* **WORK INSTRUCTIONS**
(1) In the travel account through the Peruvian highlands, why did the Colca Canyon day trip begin with a 3am pickup? Explain in one to three sentences.
(2) In the travel account through the Peruvian highlands, rewrite the passage from "Main square in" to "on dead cow.", replacing "gigantic" with "enormous".

* **QUOTED TEXT**
- - - - -

The Peruvian Highlands

Leaving Peru’s deserts and beautiful beaches we began our ascent to Arequipa, a beautiful colonial city where we could start to acclimatise before getting to Cusco.

Main square in Arequipa.

From Arequipa Luke and I did a day trip out to Colca Canyon.  It was a very early start, getting picked up at 3am, but this was to get us to the canyon early enough to see the condors.  These gigantic birds fly up out of the canyon on the warm air currents as the sun rises.  We were lucky and spotted 2 near the road eating the remains of a cow, and also saw a few soaring high from the edge of the canyon.

Condors on dead cow.

We learned a lot about the history of the Inca and pre-Inca peoples who lived here as well as stopped in some nice little towns.  It was a long day, but worth it for the beautiful views and to see the condors.

Colca Canyon.

After leaving Arequipa we climbed up to about 4000m and camped at a natural hot springs that were very popular with the local people.  We were feeling the effects of the elevation here, but after chewing coca leaves and drinking sweet coca tea we did feel a lot better.  Coca leaves are the natural ingredient in cocaine, however there is a significant chemical process that occurs before the leaves resemble anything narcotic, and they do help with altitude sickness!

Natural hot springs

Our next stop was Cusco, where we dropped down to 3500m (still significantly high).  We had an evening here to get ready for the Inca Trail, a 4 day hike finishing at Machu Picchu.  Cusco was the centre of the Inca empire in the 1400’s, literally meaning the “navel of the world”.  The Inca Trail was part of a system of paths that joined the empire together.

On the Inca Trail

We set out early with a group of 18 to start the trek.  The company we went with was called Pachamama (mother earth) who were absolutely amazing.  On our first day we had a few hours of easy hiking to our lunch stop.  The porters and our cook had beat us there and we had a great lunch before heading off again for another couple hours before getting to our campsite.

- - - - -

* **DATASET**
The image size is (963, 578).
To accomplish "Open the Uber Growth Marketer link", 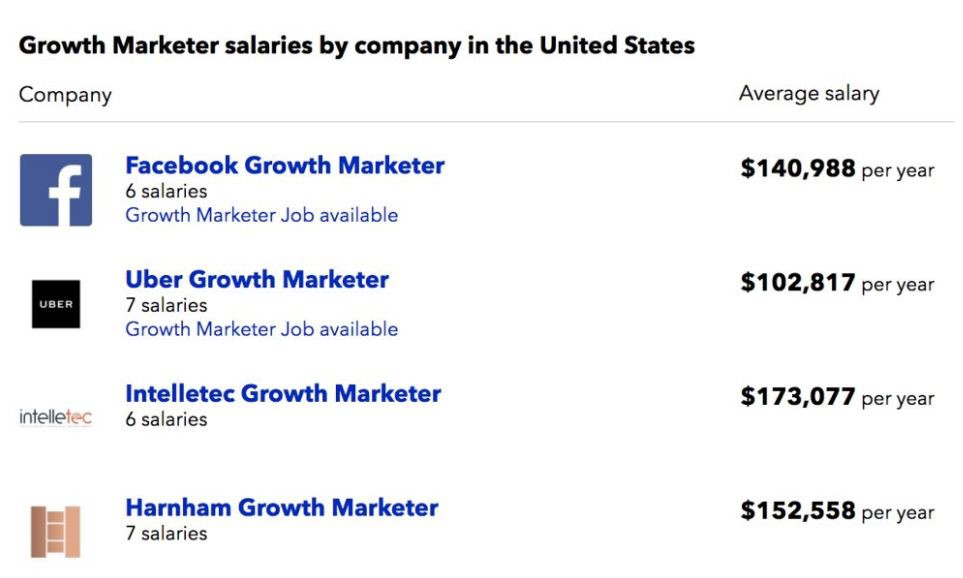I will coord(257,280).

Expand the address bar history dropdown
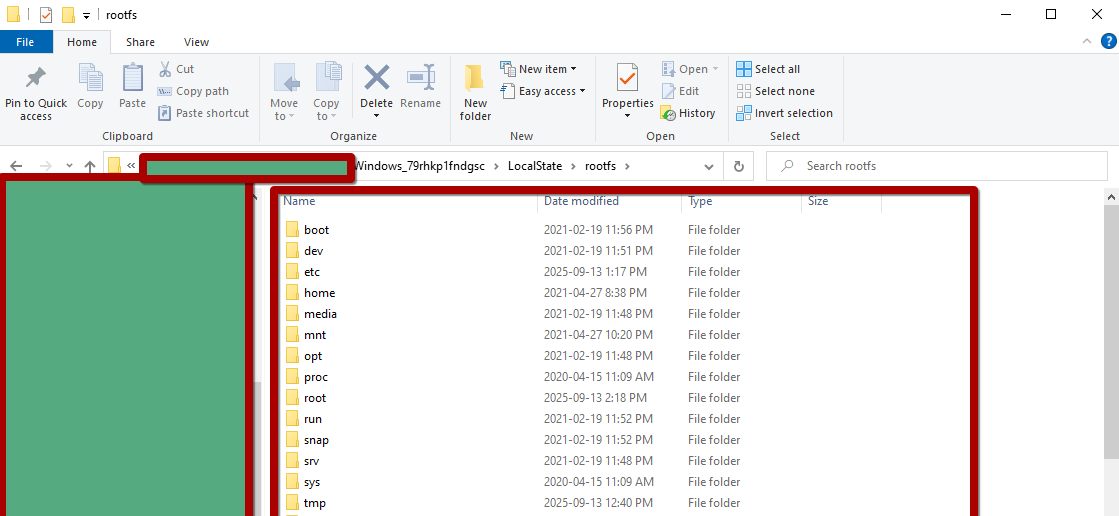point(709,166)
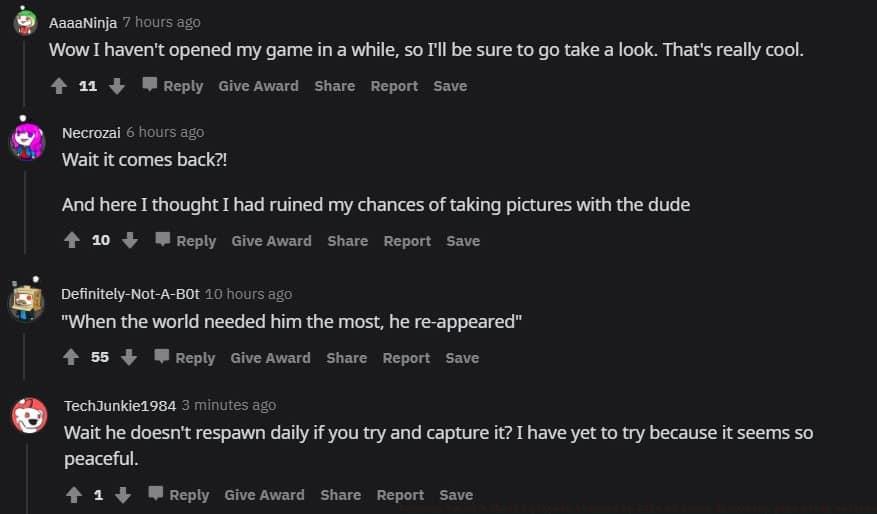Image resolution: width=877 pixels, height=514 pixels.
Task: Downvote Definitely-Not-A-B0t's comment
Action: click(x=129, y=358)
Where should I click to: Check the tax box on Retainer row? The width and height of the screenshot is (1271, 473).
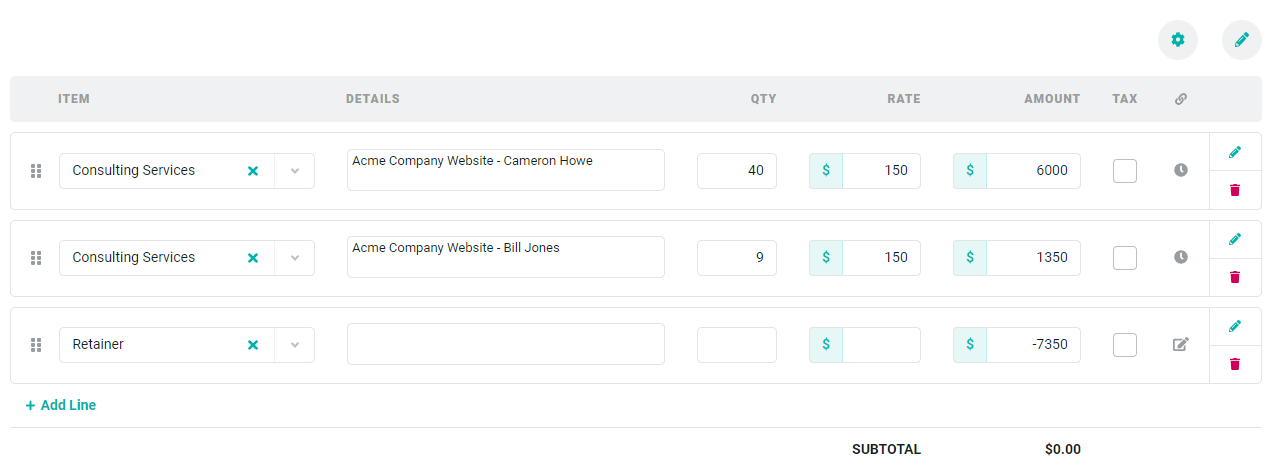click(x=1125, y=345)
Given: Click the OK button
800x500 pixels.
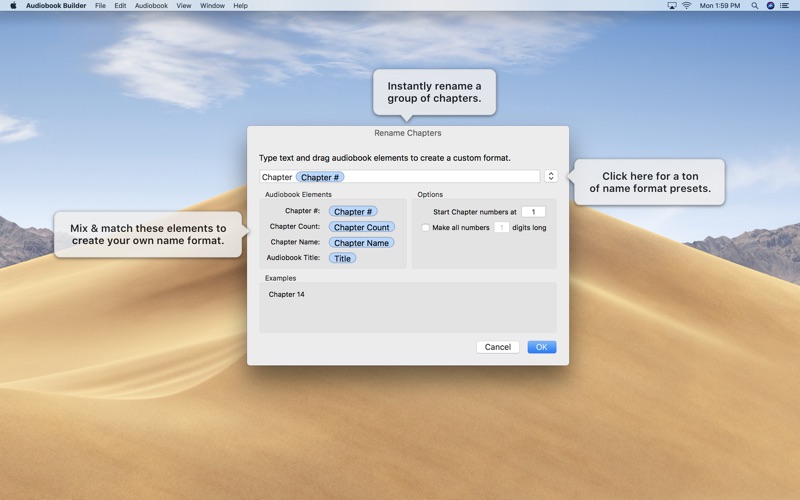Looking at the screenshot, I should (541, 347).
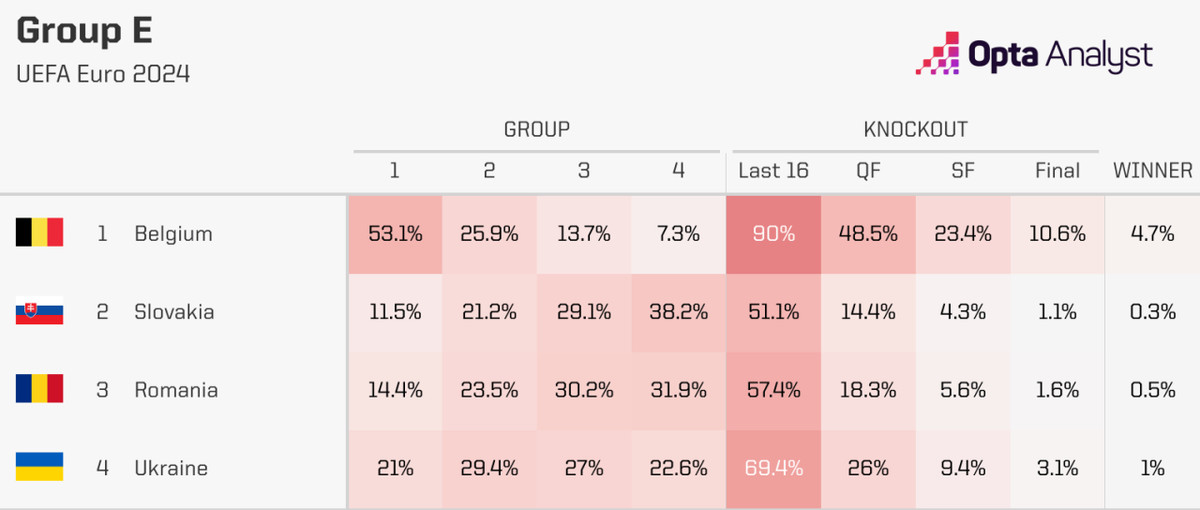The image size is (1200, 510).
Task: Select the SF column header
Action: (963, 171)
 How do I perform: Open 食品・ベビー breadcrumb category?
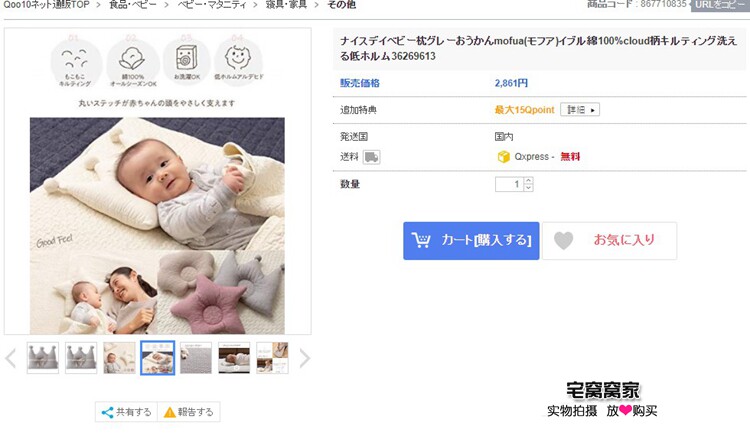point(132,4)
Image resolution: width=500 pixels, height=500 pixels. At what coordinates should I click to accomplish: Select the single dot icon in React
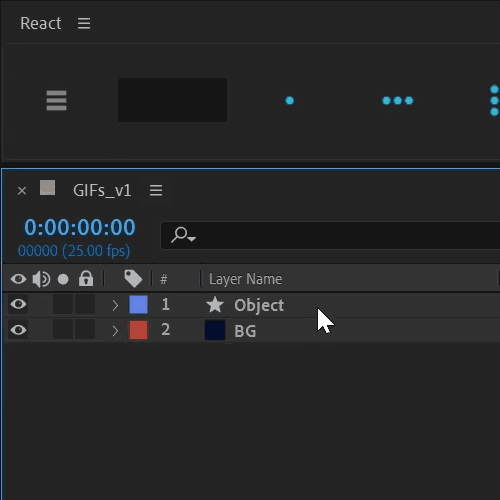coord(290,100)
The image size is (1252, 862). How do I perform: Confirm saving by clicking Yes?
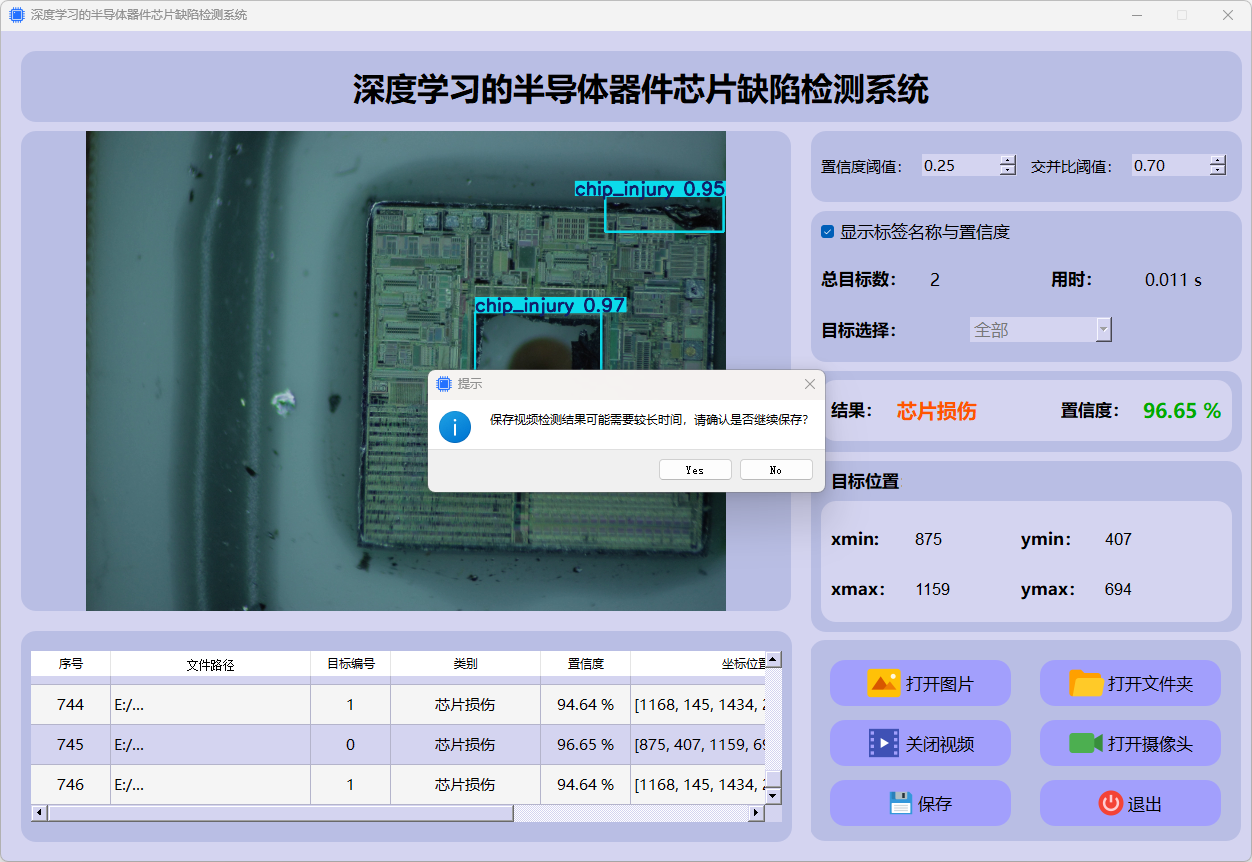tap(695, 470)
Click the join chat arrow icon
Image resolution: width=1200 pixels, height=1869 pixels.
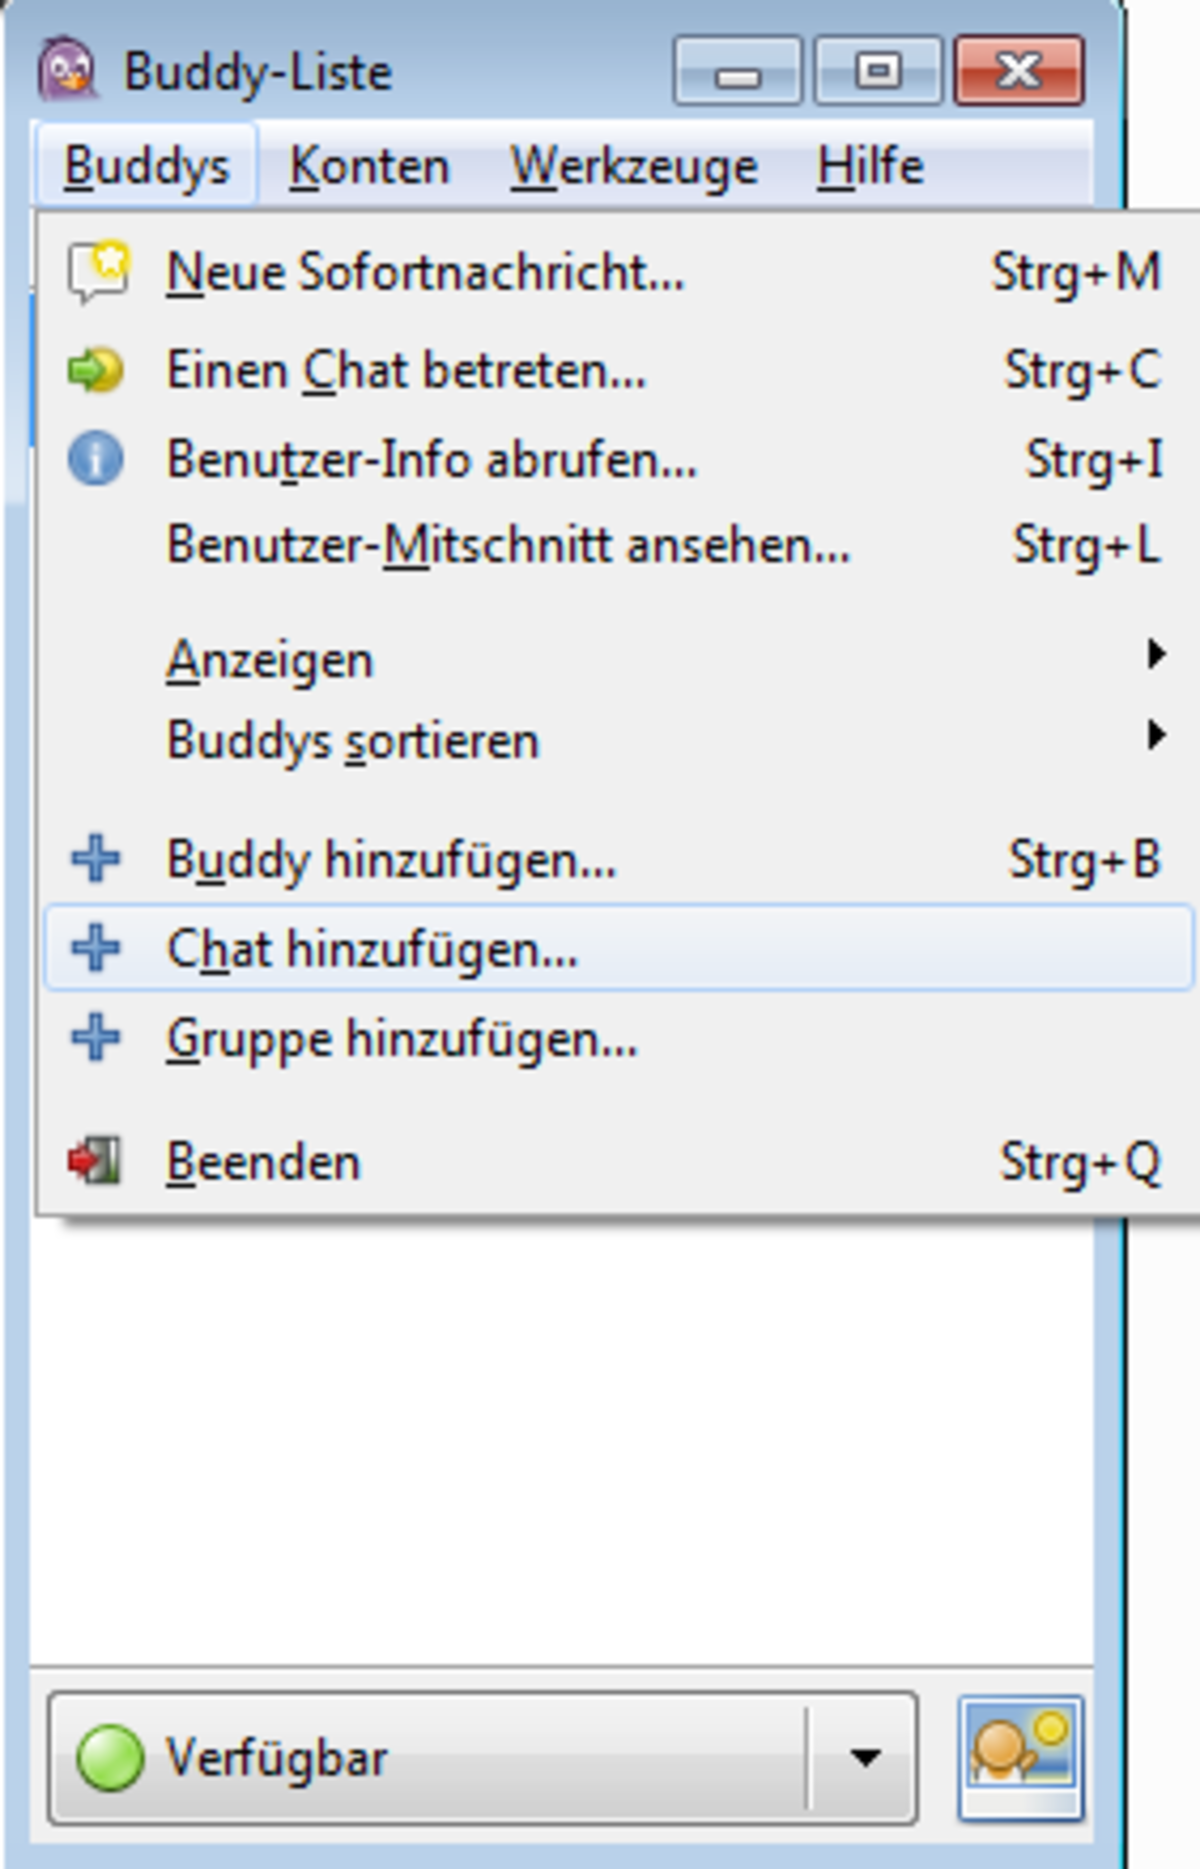pyautogui.click(x=95, y=370)
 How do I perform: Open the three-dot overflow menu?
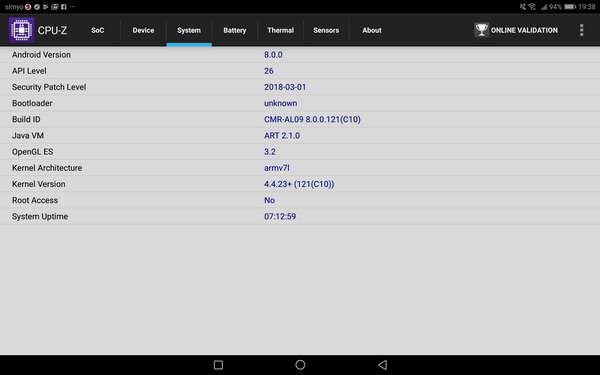581,30
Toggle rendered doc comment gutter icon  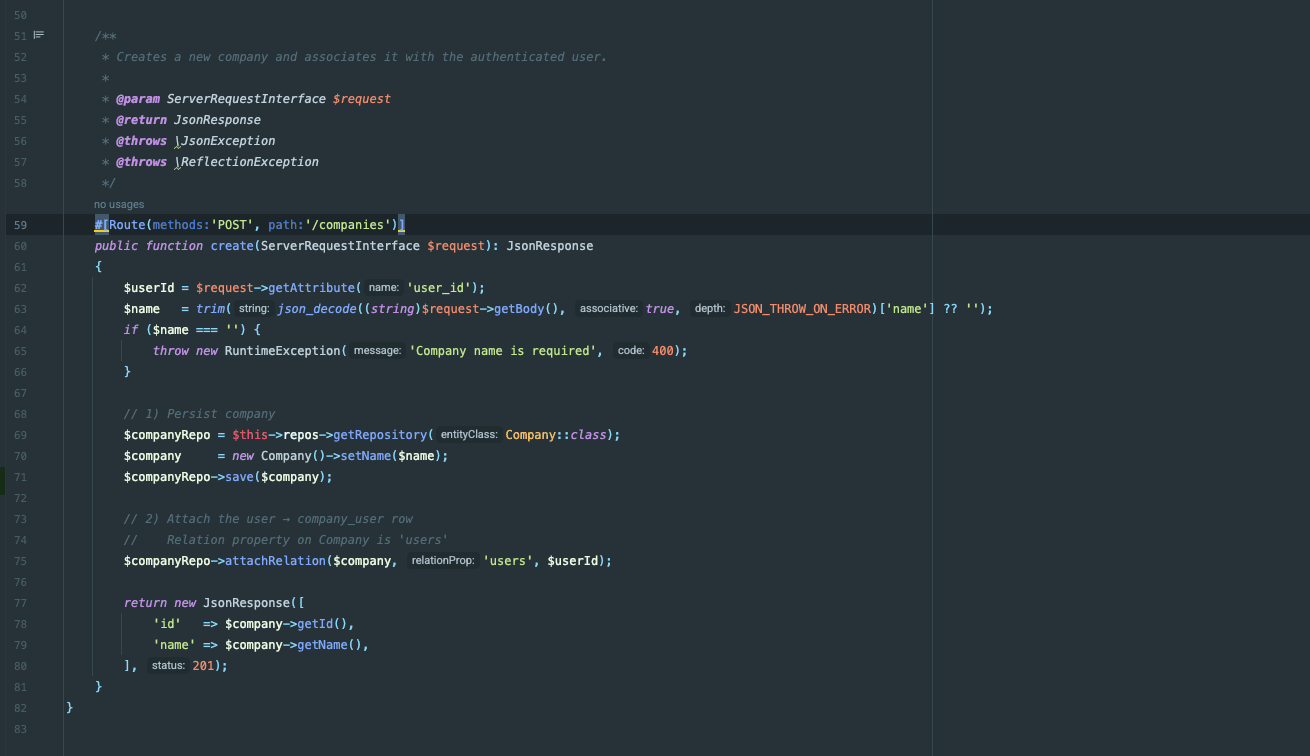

- - - - -

* **ANSWERS BELOW**
(1) The early pickup got the group to the canyon in time to see the condors. These birds rise out of the canyon on warm air currents as the sun comes up.

(2)
Main square in Arequipa.

From Arequipa Luke and I did a day trip out to Colca Canyon.  It was a very early start, getting picked up at 3am, but this was to get us to the canyon early enough to see the condors.  These enormous birds fly up out of the canyon on the warm air currents as the sun rises.  We were lucky and spotted 2 near the road eating the remains of a cow, and also saw a few soaring high from the edge of the canyon.

Condors on dead cow.